Autism stereotypes are dead.

It needs to be said "The Social Network" is just one more example of an autism caricature as well. There is no telling if Mark Zuckerberg is autistic, and there are clearly not millions of Mark Zuckerbergs walking around.On that subject, it doesn't matter if he is. When people didn't know what autism was, a bunch of comparisons to Einstein/Newton/Bill Gates/whoever helped raise awareness. These arrogant comparisons have outlived their use. It does not matter if insert-celebrity-here has Asperger's-- we get the idea.The biggest awareness tool we have now is, like John is doing, putting a real face on autism. The acceptance of autism can be advanced by communicating with people and telling them what the world is like for you: "No, I'm not like Einstein. (Do I look like an Einstein?) Actually, life is kind of like this for me..." And the real bonus points: "What is it like for you as a neurotypical?"


Read carefully

He just quoted him, didn't say he was autistic. Not everything about Einstein was brilliant. He was bad at math and didn't know how to relate to others. He was a great theorist but I wouldn't say he was the best physicist. Alot of physisticts have had Asperger-like characteristics it's hard not to categorise them. Even physicists today give off that impression. By the way I disagree with that quote.  
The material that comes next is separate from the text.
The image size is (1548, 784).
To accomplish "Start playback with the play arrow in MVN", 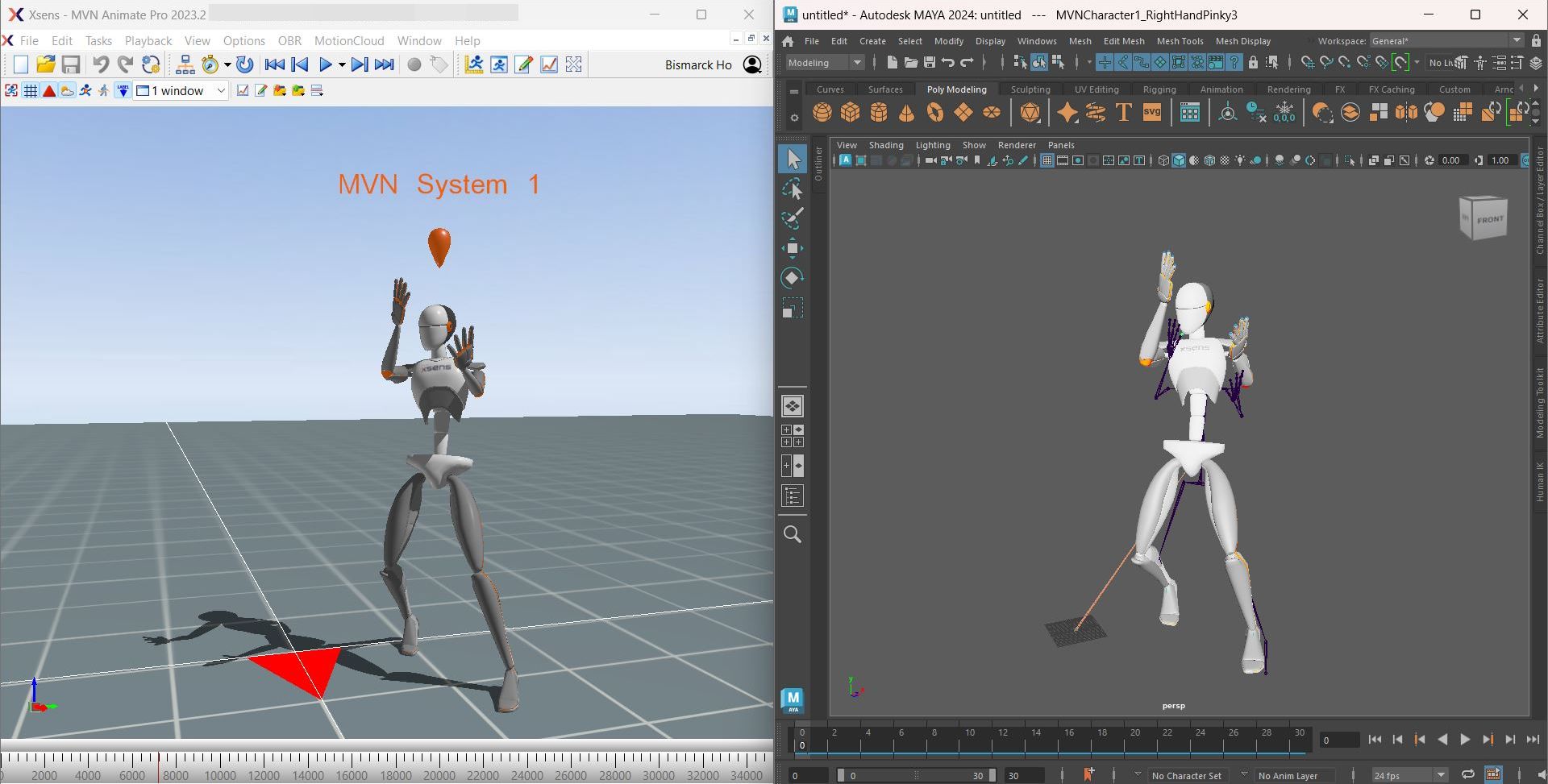I will pyautogui.click(x=326, y=64).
Where exactly did the author

Where exactly did the author mention that Einstein was autistic. I don't see that once.  He did say they can't all be savants. You should reread the article. I think you missed the point.



"Can you explain autism simply, without resorting to Rain Man comparisons?"Can you explain Asperger's syndrome without mentioning Einstein? We're not all brilliant scientists I'll have you know.